**Reading text:**
# # # # # # #
Newborns join isolated wolves on Lake Superior island

Star Tribune

The howls of two or three pups have joined those of the other eight wolves on Isle Royale in Lake Superior — proof of new life for the famous but dwindling packs of predators.

Rolf Peterson, a researcher who has tracked the wolves for several decades, said he heard the new voices on July 3 while at a campground on the west end of the island. The next morning, he saw small tracks alongside those of the three adults that occupy that end of the national park.

“I was surprised,” he said. “It was nice to hear them.”

The births signal a remarkable resilience for the wolves, whose numbers have fallen to their lowest point since they were first counted, in 1959. Peterson and other wolf experts fear that, because the animals are the descendants primarily of two wolves, they may all be too closely related.

The event also provides some breathing room for what could be a precedent-setting decision by the National Park Service on whether to introduce new wolves to the island in order to preserve the critical balance between the predator and their primary prey, moose.

“It is always exciting when we learn about successful reproduction of wildlife in the park, and the birth of two wolf pups is especially good news,” said park superintendent Phyllis Green. But, she added, “We are still concerned about the population.”
# # # # # # #
**Provided material:**
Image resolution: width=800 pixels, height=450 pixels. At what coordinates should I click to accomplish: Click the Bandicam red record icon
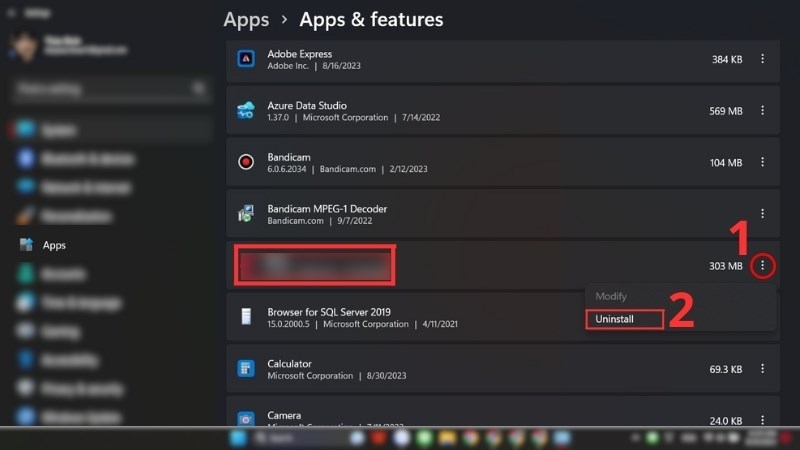(x=245, y=162)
# # # # # # #
List every phrase in the Isle Royale wolves article above that gives a number of wolves or wolf pups, quoting each as it appears.

**Answer to this task:**
- "two or three pups"
- "the other eight wolves"
- "the three adults"
- "two wolves"
- "two wolf pups"